North and South Dakota may be better associated with blustery temps and the big, empty prairies of Laura Ingalls Wilder than, say, appealing vacation spots. But au contraire: pockets of the Midwest are reverting to their natural state with a new emphasis on land conservation, eco-tourism, and recreational ranches. Much of these efforts are focused on, of all things, bison, a species once nearly extinct that now boasts herds half a million strong in North America. And who doesn’t secretly long to roam free with the buffalo?

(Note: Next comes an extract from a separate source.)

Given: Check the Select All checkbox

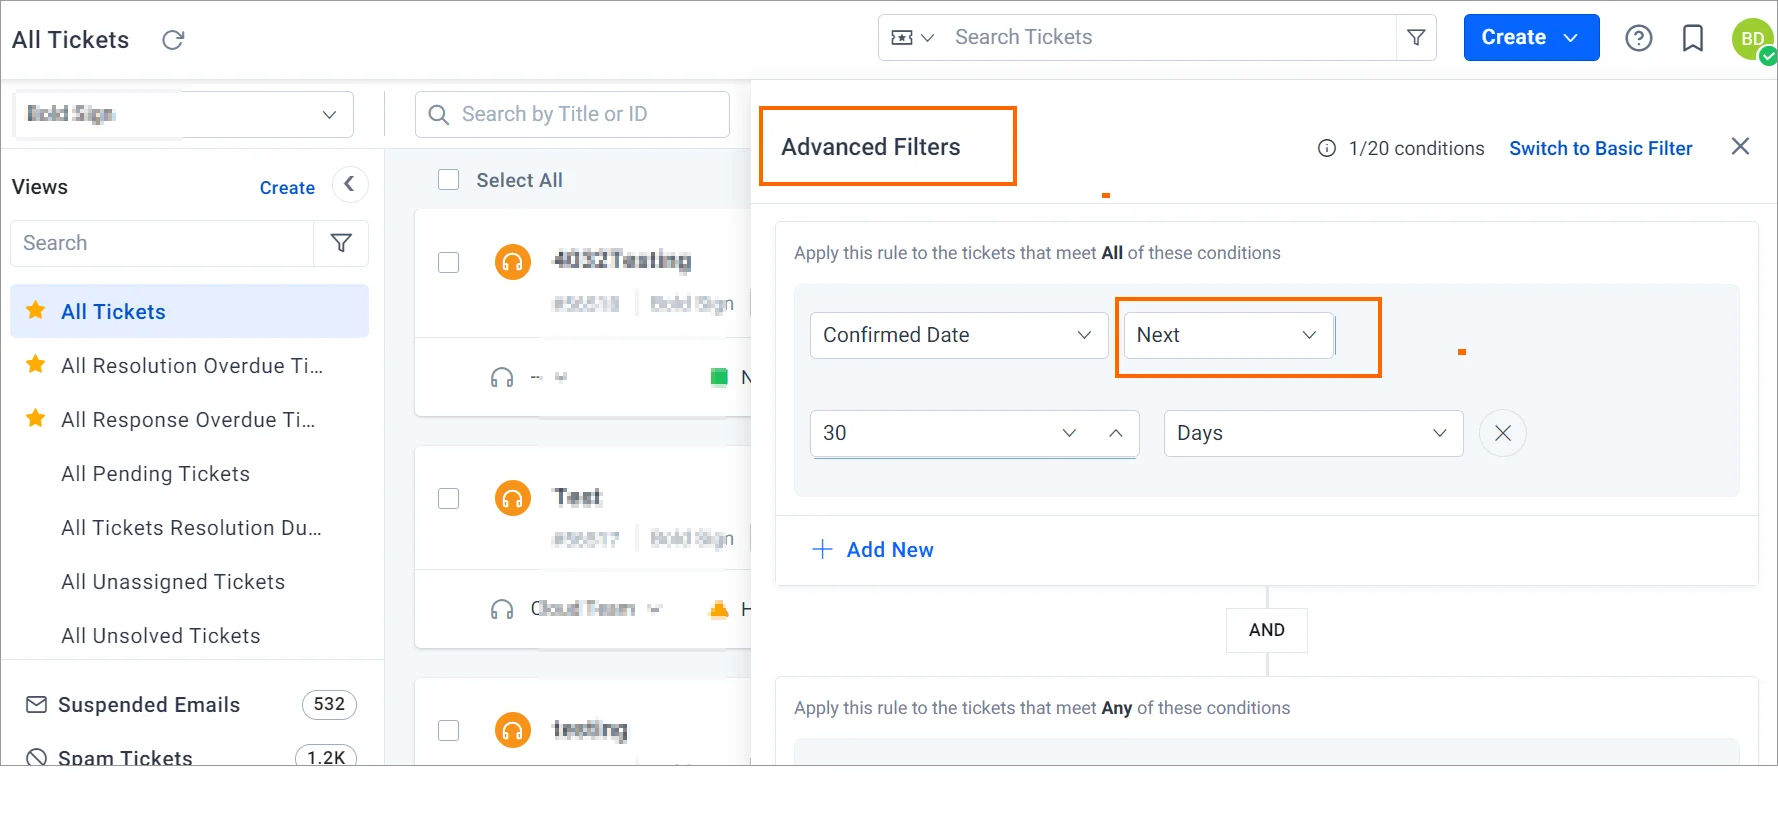Looking at the screenshot, I should coord(449,180).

According to USA Today, “The private sector, state and local governments and non-profit groups are pouring money into preserving land and returning it to wildlife. Small towns are still dying, but economic enterprises are emerging from this environmental effort—from bison and dried-fruit snacks produced by Native Americans in South Dakota to Lewis and Clark Trail motorcoach tours in Nebraska.”
New Jersey sociologists Frank and Deborah Popper first introduced the concept known as the Buffalo Commons back in 1987, arguing that the best use for the Great Plains was in its pristine condition and supporting federal buyouts of private property to create a nature preserve for free-roaming bison. The agricultural community protested the idea with so much vigor that the Poppers—and their vision—eventually retreated into the tall grass.

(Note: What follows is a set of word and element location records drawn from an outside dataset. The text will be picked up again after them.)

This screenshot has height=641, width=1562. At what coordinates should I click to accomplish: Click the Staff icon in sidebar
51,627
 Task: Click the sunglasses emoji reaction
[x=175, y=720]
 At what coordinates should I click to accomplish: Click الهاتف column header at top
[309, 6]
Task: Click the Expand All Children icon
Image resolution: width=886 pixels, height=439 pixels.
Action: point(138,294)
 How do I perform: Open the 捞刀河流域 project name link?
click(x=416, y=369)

Even so, Buffalo Commons has emerged with a little help from the Great Plains Restoration Council as well as CNN founder Ted Turner, who owns 2 million acres of land and 15 ranches in seven states. Turner’s properties are used for bison ranching, commercial fishing and hunting, limited and sustainable timber harvesting, and biodiversity conservation. Plus, he started Ted’s Montana Grill, a restaurant chain in 18 states, featuring naturally-raised bison meat and all-American comfort foods, that aims to straddle the line between ecologically sensitive and commercially sustainable.
Kudos to Great Plains dwellers for finding a creative remedy to their dwindling populations with economic—and more important to us, environmental—benefits. IT’s pioneer within can hardly wait to feast its eyes on the ever-expanding herds of buffalo.